5 findings from Ofcom’s Year 1 OSA risk assessment reviews
Nolan described how Ofcom reviewed 104 Year 1 risk assessments — 72 illegal content risk assessments received in March and 32 children’s risk assessments received in July — totaling more than 10,000 pages of records. The reviews were conducted, in Nolan’s words, “with a view to monitor compliance and consider improvements across the industry in how online safety risk is identified and managed.”
Nolan described Ofcom’s framework as a “risk-based regime” in which assessment, mitigation, and governance function as part of a continuous cycle rather than a periodic reporting obligation.

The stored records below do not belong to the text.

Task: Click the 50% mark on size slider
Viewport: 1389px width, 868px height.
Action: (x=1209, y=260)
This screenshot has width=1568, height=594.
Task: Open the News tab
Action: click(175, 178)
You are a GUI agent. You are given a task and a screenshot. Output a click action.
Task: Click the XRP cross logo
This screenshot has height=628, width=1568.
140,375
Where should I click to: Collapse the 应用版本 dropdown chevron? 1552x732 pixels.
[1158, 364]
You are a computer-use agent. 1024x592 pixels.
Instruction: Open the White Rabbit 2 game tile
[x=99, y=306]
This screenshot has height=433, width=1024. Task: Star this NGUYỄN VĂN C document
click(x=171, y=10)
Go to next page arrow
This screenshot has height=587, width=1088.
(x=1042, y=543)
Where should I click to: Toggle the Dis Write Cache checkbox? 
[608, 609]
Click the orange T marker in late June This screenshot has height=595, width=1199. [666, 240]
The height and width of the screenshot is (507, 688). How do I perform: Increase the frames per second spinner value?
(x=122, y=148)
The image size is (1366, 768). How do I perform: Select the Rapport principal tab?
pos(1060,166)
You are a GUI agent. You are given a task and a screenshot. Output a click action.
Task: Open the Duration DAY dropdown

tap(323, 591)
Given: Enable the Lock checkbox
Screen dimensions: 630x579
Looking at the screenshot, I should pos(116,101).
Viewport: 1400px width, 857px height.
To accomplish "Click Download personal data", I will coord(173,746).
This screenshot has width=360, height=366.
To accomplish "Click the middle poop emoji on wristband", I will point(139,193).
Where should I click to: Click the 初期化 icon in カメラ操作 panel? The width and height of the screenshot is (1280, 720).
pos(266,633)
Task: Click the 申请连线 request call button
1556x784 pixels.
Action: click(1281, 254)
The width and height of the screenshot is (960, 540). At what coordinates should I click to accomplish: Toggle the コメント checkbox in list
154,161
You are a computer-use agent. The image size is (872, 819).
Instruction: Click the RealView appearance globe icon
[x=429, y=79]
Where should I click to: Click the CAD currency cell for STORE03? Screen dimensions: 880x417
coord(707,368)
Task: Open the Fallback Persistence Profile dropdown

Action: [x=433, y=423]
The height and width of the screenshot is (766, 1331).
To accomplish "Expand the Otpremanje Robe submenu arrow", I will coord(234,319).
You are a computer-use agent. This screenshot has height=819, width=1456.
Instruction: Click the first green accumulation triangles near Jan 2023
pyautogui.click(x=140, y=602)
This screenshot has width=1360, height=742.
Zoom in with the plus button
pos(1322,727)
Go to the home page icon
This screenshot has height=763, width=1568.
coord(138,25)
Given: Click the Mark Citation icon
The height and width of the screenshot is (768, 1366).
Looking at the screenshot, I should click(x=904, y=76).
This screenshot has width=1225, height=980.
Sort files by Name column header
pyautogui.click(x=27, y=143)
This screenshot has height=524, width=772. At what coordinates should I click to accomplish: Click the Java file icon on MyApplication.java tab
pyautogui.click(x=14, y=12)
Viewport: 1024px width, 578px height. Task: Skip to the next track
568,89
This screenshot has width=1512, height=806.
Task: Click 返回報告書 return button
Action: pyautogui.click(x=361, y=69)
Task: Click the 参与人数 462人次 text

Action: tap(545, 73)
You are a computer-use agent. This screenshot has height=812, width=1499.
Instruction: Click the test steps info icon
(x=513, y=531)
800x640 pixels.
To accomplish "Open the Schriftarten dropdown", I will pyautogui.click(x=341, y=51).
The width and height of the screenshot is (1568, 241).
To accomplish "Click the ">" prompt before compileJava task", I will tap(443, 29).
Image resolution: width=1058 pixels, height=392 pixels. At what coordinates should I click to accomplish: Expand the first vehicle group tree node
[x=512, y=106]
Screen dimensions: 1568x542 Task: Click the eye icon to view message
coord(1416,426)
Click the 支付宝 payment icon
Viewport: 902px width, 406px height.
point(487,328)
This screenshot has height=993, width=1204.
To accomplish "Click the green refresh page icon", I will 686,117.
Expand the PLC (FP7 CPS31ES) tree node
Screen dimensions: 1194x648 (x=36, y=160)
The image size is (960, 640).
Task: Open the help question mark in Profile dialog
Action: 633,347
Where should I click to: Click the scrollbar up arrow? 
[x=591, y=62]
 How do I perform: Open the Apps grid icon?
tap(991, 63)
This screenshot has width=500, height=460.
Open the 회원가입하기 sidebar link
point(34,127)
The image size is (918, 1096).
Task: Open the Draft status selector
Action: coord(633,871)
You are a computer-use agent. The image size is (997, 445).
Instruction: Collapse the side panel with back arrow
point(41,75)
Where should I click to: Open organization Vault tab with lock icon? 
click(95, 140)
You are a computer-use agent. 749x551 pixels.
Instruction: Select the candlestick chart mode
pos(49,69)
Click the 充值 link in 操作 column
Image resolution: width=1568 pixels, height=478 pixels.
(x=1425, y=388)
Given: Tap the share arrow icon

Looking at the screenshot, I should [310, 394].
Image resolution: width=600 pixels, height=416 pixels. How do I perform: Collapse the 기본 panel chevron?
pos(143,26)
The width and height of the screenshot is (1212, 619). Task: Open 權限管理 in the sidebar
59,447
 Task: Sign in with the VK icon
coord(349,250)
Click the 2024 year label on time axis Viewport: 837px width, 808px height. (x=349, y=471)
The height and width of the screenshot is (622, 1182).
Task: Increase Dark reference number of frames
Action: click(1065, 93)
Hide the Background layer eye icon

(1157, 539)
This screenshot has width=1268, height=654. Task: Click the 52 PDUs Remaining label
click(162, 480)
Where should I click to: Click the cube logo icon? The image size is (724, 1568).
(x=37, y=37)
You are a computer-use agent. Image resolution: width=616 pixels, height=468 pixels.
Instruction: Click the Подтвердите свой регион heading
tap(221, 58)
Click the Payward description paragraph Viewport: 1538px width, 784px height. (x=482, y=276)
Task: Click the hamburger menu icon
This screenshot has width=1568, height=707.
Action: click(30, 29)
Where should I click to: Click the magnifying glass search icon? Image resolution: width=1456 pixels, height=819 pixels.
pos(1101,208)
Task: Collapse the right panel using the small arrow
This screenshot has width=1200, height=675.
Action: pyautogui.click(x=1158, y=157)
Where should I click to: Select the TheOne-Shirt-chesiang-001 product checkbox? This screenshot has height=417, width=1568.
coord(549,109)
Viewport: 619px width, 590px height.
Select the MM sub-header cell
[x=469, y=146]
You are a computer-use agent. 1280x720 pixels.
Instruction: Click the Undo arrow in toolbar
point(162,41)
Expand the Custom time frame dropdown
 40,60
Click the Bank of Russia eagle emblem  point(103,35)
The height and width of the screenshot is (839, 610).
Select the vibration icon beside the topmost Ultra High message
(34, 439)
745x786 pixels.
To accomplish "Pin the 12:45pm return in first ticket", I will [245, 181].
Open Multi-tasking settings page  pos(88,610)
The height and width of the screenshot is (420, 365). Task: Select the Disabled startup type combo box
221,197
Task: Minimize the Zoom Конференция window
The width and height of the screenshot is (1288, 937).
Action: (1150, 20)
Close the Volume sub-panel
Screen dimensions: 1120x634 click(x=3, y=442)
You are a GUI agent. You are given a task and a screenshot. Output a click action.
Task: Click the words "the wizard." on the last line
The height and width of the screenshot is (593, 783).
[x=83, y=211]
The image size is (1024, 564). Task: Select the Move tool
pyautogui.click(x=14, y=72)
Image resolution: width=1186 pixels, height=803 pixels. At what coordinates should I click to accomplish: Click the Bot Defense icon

Under that model, providers are expected not only to identify and assess risks, but also to evaluate whether mitigation measures remain effective, reassess exposure as services evolve, and maintain governance structures capable of reviewing those decisions over time. As Nolan explained, measures applied to mitigate identified risks are then considered in the next risk assessment, including how they reduce risk.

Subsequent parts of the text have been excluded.